Você acompanha doze anos na vida de Mason (Coltrane), desde
sua entrada na escola até a ida para a faculdade. Filho de pais separados
(Hawke e Arquette) e irmão caçula da pentelha Samantha (Lorelei). A vida do
personagem que nos é apresentado não é das mais fáceis. Visitas esporádicas do
pai, dificuldades financeiras, padrastos bêbados, e pra “piorar”, uma forma
diferente de enxergar a vida comparado aos outros garotos da idade – não por acaso escolheu a fotografia como objeto
de estudo ao atingir uma certa idade.
Apesar do arrojo óbvio do projeto, o maior triunfo do filme
é a simplicidade. O diretor Richard Linklater é um dos melhores
observadores da vida real no cinema contemporâneo – vide sua trilogia
estrelada por Ethan Hawke e Julie Delpy – sendo assim, sua proximidade com o cotidiano
comum dessa família é tão grande que conseguimos ver nossa própria família ou
conhecidos nossos em vários momentos. Não espere grandes segredos a serem
desvendados, tragédias, paisagens perfeitas e vitórias esmagadoras. O diretor
consegue nos mostrar que as passagens mais lindas e memoráveis de nossa vida
estão no momentos mais singelos. Um diálogo com conselhos, um presente de um
parente distante, uma festa qualquer num final de semana qualquer ou, até
mesmo, uma promessa não cumprida cujo rancor seria esquecida minutos depois...

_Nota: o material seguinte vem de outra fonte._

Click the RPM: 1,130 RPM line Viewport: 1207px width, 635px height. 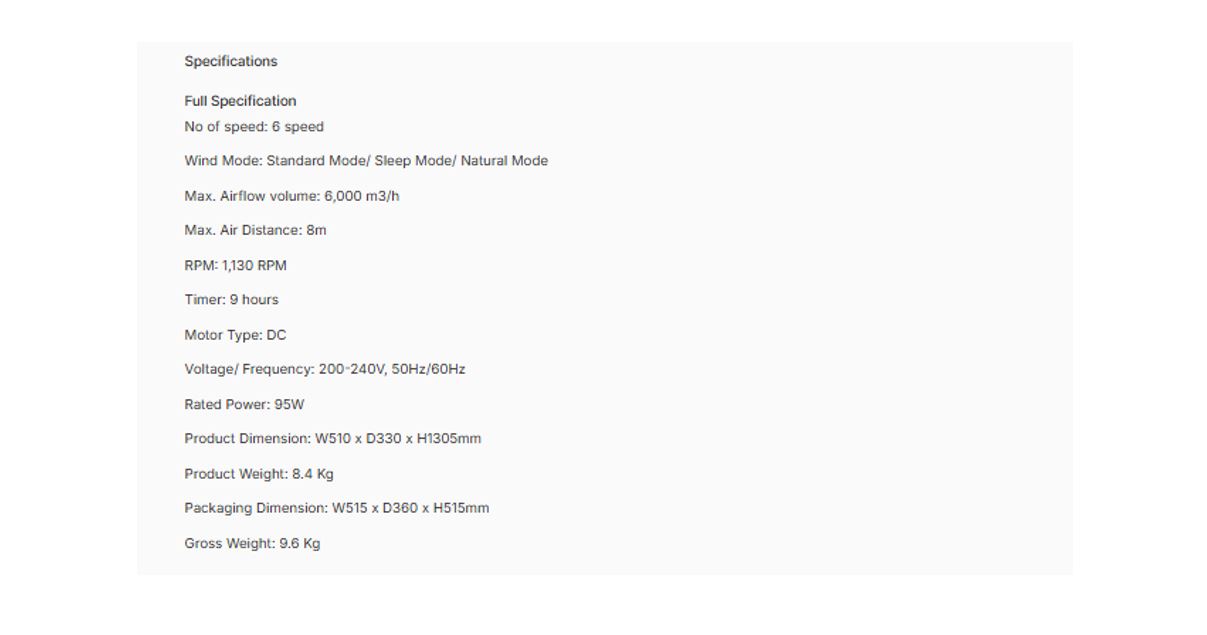tap(235, 265)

As quase três horas de duração parecem pouco quando
percebemos que vamos acompanhar o crescimento “real” de uma pessoa. A passagem
do tempo é o próprio envelhecimento do elenco – e ter a chance de assistir a
isso é admirável. Tudo embalado numa trilha sonora inesquecível que começa com
“Yellow” do Coldplay e “acaba” com a deliciosa “Deep Blue” do Arcade Fire,
passando por Paul McCartney, Bob Dylan, Vampire Weekend, Gnarls Barkley e
muitos outros.
Desde já, um dos mais cotados para o Oscar 2015 de Melhor Filme, Direção, Edição, Roteiro Original e interpretações, principalmente Patricia Arquette que nos entrega a melhor atuação do longa e uma das melhores do ano.

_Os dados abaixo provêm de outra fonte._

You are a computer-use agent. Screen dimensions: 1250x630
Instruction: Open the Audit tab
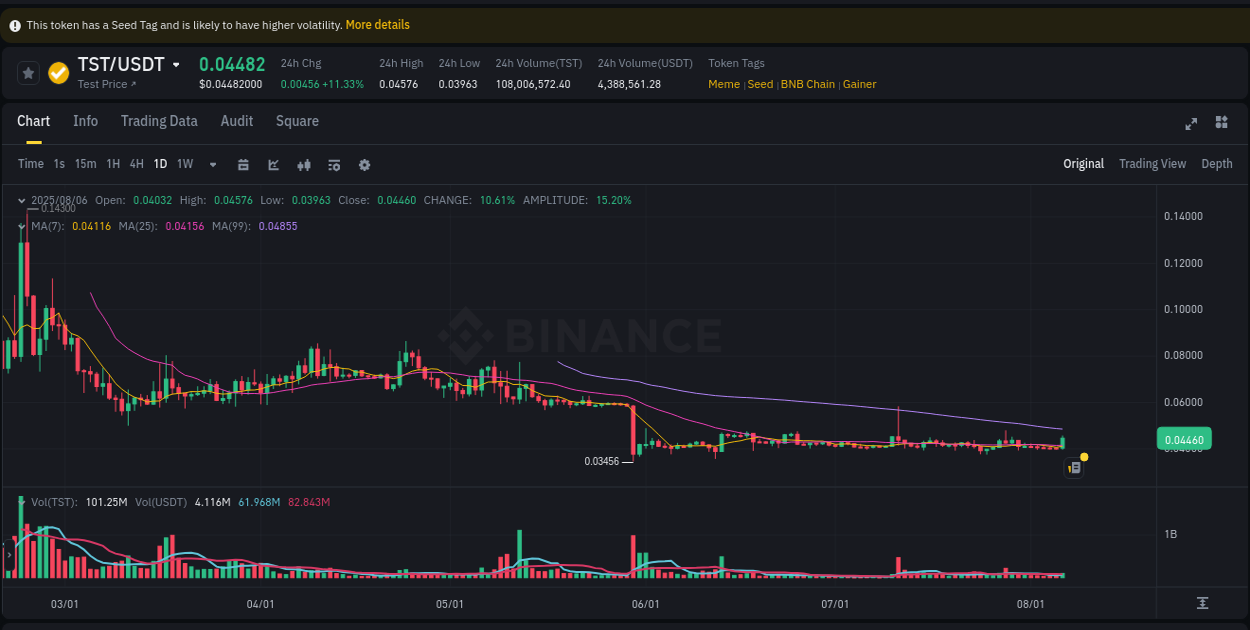[x=237, y=121]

E quando tudo acaba, você só torce para que neste momento o
diretor esteja se reunindo com o elenco para mais três ou quatro dias de
filmagens e que isso ocorra nos próximos doze anos, para que em 2026 possamos
conferir o que aconteceu na vida de Mason. E em se tratando de Richard Linklater,
sabemos que isso não é nada impossível.